Pero ¿quién es el que puede juzgar si aquel personaje, curioso y llamativo, que luce un vestido estrafalario –para él, claro– o no le importa meter la pata del saber –el suyo, por supuesto– y canta fatal o baila como un patán –como no hace él, lógico– y encima disfruta?
Pues, por eso. Tener sentido del ridículo puede resultar ser una predisposición a practicar conductas que no afeen su recepción por el colectivo de gentes de su contexto.
No tener sentido del ridículo a propósito, significa no importar en absoluto quedarse fuera del aprecio social de ese grupo.
Y si es involuntario, es considerarse mucho o poco sorprendido y afectado por las reacciones de sus congéneres, tan probablemente diferentes según les predisponga a cada cual su personal opinión según intuyan la causa del despiste, manía o despreocupación de quien va de extravagante.
Me queda referirme a quienes, probablemente pocos, son inconscientes de si sus actos puedan ser considerados ridículos. Estos, pobres, lo que necesitan es ser comprendidos y en la medida de lo admisible, ayudados, posiblemente para facilitarles una vida más social en general.
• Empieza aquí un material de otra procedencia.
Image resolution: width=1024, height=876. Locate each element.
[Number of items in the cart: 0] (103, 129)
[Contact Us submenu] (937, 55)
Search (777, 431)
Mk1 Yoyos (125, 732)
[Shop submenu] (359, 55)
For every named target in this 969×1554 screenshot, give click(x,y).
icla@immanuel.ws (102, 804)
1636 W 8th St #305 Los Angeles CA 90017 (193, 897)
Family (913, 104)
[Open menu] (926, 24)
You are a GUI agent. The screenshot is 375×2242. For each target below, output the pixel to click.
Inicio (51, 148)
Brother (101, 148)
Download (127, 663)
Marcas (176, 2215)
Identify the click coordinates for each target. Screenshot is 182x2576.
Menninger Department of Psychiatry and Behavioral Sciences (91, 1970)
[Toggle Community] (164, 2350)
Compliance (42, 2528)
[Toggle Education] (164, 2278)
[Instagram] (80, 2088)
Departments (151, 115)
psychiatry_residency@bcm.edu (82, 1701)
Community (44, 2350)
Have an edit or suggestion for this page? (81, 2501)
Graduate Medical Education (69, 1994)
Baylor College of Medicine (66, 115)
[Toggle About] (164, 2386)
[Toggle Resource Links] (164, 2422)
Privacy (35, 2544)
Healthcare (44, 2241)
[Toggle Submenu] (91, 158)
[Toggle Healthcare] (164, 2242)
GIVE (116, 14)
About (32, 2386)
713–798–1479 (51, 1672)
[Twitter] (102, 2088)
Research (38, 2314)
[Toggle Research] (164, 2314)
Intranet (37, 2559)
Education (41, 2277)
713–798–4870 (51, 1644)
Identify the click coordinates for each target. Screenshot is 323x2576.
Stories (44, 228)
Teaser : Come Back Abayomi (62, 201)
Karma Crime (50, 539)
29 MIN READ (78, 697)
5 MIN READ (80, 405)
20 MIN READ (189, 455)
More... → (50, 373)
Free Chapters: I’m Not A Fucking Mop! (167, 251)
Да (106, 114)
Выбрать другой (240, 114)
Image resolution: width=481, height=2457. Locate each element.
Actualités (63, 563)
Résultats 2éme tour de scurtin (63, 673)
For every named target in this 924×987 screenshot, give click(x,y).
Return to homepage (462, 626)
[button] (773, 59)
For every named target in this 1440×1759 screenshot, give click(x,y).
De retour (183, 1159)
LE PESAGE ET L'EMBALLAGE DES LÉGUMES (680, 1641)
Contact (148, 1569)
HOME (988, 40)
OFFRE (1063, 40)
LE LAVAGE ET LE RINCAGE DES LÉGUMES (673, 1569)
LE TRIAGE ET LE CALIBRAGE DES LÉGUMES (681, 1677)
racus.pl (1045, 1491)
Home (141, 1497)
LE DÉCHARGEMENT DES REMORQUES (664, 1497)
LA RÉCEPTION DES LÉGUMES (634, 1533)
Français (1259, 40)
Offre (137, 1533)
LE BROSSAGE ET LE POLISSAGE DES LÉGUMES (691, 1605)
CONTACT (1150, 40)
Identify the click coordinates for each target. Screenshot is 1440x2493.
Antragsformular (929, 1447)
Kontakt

No olvidemos, además, que algo ridículo también son los objetos que usamos y las cosas que hacemos y decimos conscientes y que la ciudadanía, la clase social equis o la corporación zeta, no esperan y son cordialmente corregibles en bien de la información debida al causante.
Este vocablo sirve también para definir aquellos actos y cosas materiales que, por su tamaño, ubicación y disposición, nos resultan poco estimables, extraños, fuera de lugar e impropios por algo o de alguien. Creo que, en tales casos, el juicio que podamos tener será normalmente leve.
¿Y Ud., buen lector, alguna vez ha sentido el ridículo propio? Pues no le importe, tendrá algo que contar en la intimidad y le aseguro que podrá sentirse más humano.